What possible purpose is there to web spam that is just nonsense content?
I have a web site for my jazz trio with a Contact Us page. It takes the user’s message and emails it to me. I manage to filter out most of the spam (I have not set up CAPTCHA yet) but sometimes something gets through and it’s usually just some random characters. Here’s the latest. The actual message is about 20 times the size of this sample but it just goes on like this. The user gave a Gmail address as their address. I’m assuming it was generated by a bot. The ones I filter out are those that have hyperlinks in them but at least those were intelligible.
I’m guessing that that’s some non-Latin script (possibly Chinese) that got garbled somewhere (most likely, by the bytes being offset by one). Old text encoding using ASCII only needed one byte per letter, but it could only be used for the Latin alphabet (plus a handful of other characters). Most text nowadays is Unicode, which needs two or more bytes per character, and so if those bytes get mismatched, you get garbled nonsense that doesn’t make sense in any language.
If anyone wants the technological details this is a good intro:
I would bet that the OPs website, or at least the contact page and the server-side code that creates and sends the email are all ancient and US English centric.
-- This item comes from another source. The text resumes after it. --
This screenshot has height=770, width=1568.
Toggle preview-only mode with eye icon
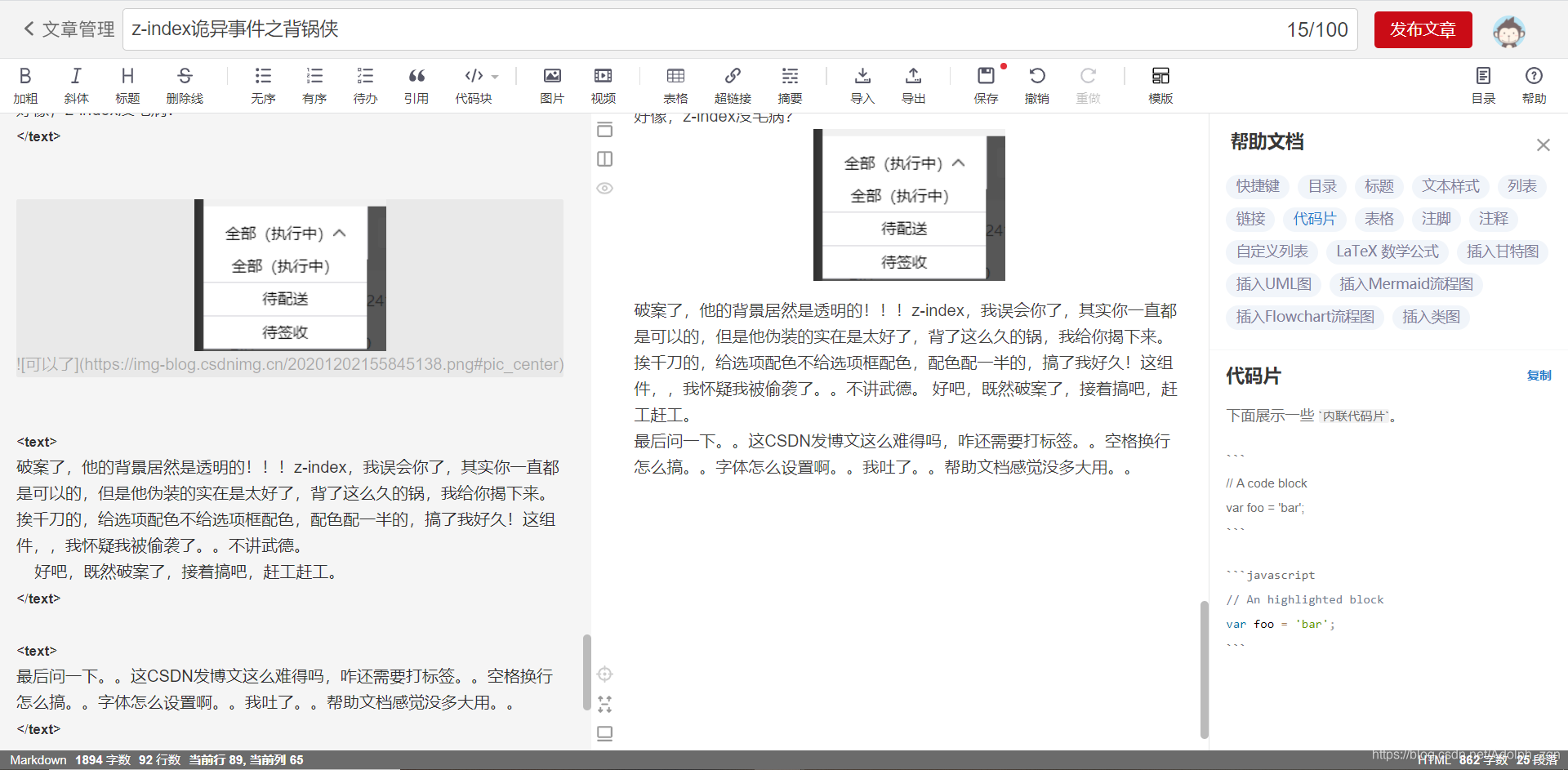[x=604, y=189]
The info being posted by the spammer is probably well-formed modern Unicode Chinese or Russian. It’s the OP’s website that’s mangling it.
Well, certainly it’s US centric. It’s not ancient but I am not a professional web developer, and this is intended for a local audience, not international. And even if I supported languages in other character sets the content would be useless to me.
The server-side is PHP and I am just using an HTML form to collect whatever they enter into the textbox and copying the content to the body of an email. Offhand I don’t know which of those steps are hostile to other character sets.
It just occurred to me to View Source and this is what I get:
Joshuazew has sent you the following message:
Цены на монтаж водонагревателя Стоимость услуг VENCON оправдана качеством и высоким уровнем обслуживания наших Клиентов. Стандартный монтаж водонагревателя Вид работ Цена услуги Цена при покупке товара у нас Установка бойлера от 5 до 35 литров 1 999 грн 1 399 грн Установка бойлера от 40 до 80 литров 1 999 грн 1 399 грн Установка бойлера от 100 до 160 литров 1 999 грн 1 399 грн Установка бойлера от 200 до 300 литров 1 999 грн 1 399 грн Замена бойлера 2 999 грн 2 099 грн Демонтаж бойлера 999 грн 999 грн Скачать полный прайс материалов и работ Стандартная установка включает следующие работы Согласование даты и времени монтажа с менеджером. Выезд нашего специалиста на
and so on. Google Translate tells me it’s a Russian promo for water heater installation.
Super simple captchas like that will work if you’re the only one using it, and your site isn’t very popular. As soon as it’s worth it for anyone to make a bot for it, though, it becomes completely ineffective.
That is true as far as it goes. However, there is a foolproof technique: if you add a simple checkbox certifying that “I am human”, no bot will ever be able to click it. It would violate the Laws of Robotics, or something.
You could easily identify fellow SDMB members by nitpicking/bitching about non-determination quality of this string and that - prima facie - at least “3” and “4” seems to be reasonable good answers.
There’s a lot more behind that checkbox than you think. It probably measures things like precisely how the mouse moves to the checkbox, and apparently it’s difficult for a bot to emulate a human in that way. And it’s never the only line of defense: It only gives the checkbox if it’s already pretty sure that you’re a human (from lots of prior human interactions from that computer), and if it’s unsure, it gives you one of the “click every box that contains a traffic light” ones.
On several of my websites I use a function that counts the number of non-latin characters and is set to flag as spam anything over about a third as spam. I guess you could post up to 1024 letters yet it won’t even store more than that in the DB - just mark it as spam if it’s bigger.
Reading the question and knowing how to answer it are two different things…I am investigating CAPTCHA currently. It’s a free service but there are multiple ways to implement it and I’m trying to digest the documentation.
First it has to know there is a question, then divine what the question is, and lastly know the answer. IMO, all that is happening here is some crawling of the web searching for the < form > tag, then auto-submitting with their crap inserted. There’s no analysing the content, just the usual scattergun approach. Which is easily defeated, my experience is 100% effective since I’ve put my question in place.